Можем ли мы, оставаясь социалистической страной, в полную меру использовать рубль? Можем ли мы овладеть и запустить на полную мощность все те объективные средства и способы организации экономической жизни, которые история выработала задолго до нас и без нас и которые с такой эффективностью используются сегодня в странах, стоящих впереди нас по уровню экономического развития? Уверен — можем. И можем прежде всего потому, что эти средства и способы по природе своей являются сугубо техническими, социально нейтральными, пригодными для всякого общества, основанного на глубоком разделении труда между людьми. Для рубля безразлично, какую высшую метафизическую цель преследует общество: это может быть царство небесное еще здесь, на земле, а может быть и стремление просто жить, пока живется. Главное не в этом, а в том, намерено ли общество жить, работать, кормить себя и продвигаться понемногу вперед, по возможности не отставая от других.

В природе социалистического общества, социалистической собственности нет ничего, что противоречило бы рублю, рынку, товарно-денежным отношениям. С чисто экономической точки зрения самоуправляемое, самоокупаемое и самофинансируемое социалистическое предприятие может строить свою жизнь точно так же, на тех же самых основах, что и любое иное предприятие повсюду в мире, начиная от свободы поведения на рынке и кончая участием на правах акционера в капитале других предприятий или банка, или страхового общества, или иностранного партнера. Главное, чтобы коллектив социалистического предприятия был действительно независим, был его действительным собственником — в акционерной или какой-то иной форме. Не нравится слово «собственник»? Пусть будет «владетель» или «распорядитель». Дело не в словах.

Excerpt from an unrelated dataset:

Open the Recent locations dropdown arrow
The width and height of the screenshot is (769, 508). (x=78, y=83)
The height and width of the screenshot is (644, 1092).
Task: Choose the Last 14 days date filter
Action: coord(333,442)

А какова же в таком случае роль социалистического государства или, если называть вещи своими именами, государственной бюрократии? Роль эта исключительно важна и необходима: определять общие «правила игры» на рынке, планировать стратегию развития страны и отдельных ее регионов, осуществлять проекты и программы, имеющие общегосударственное значение и непосильные для отдельных предприятий, какими бы экономически мощными они ни были. Но и здесь ничего нового мы в экономике не придумали. Это тоже было до нас и будет после нас. Так же как и другие государственные функции — поддержка хилых, но почему-либо позарез нужных производств, регулирование налогами излишне высоких, раздражающих общество доходов, расходы государства на пенсии, образование, здравоохранение, социальную поддержку слабых, выброшенных на обочину жизни. Не следует закрывать глаза на то, что сегодня даже в США — отнюдь не самой милосердной стране современного мира — около 85 процентов расходов на все виды образования и 75 процентов на лечение больных оплачиваются из общественных фондов.

За три года перестройки мы, несомненно, значительно продвинулись (особенно в теории, на словах) в понимании истинных экономических потребностей страны. Постепенно стали вырисовываться контуры той модели народного хозяйства, к которой нам надлежит двигаться. Здравый смысл вроде бы начинает понемногу теснить тупой догматизм, за которым, я лично убежден, в 100 случаях из 100 скрываются узкокорыстные, шкурнические интересы людей, которым, кроме самих себя, наплевать на все и на вся, даже на своих собственных детей и внуков.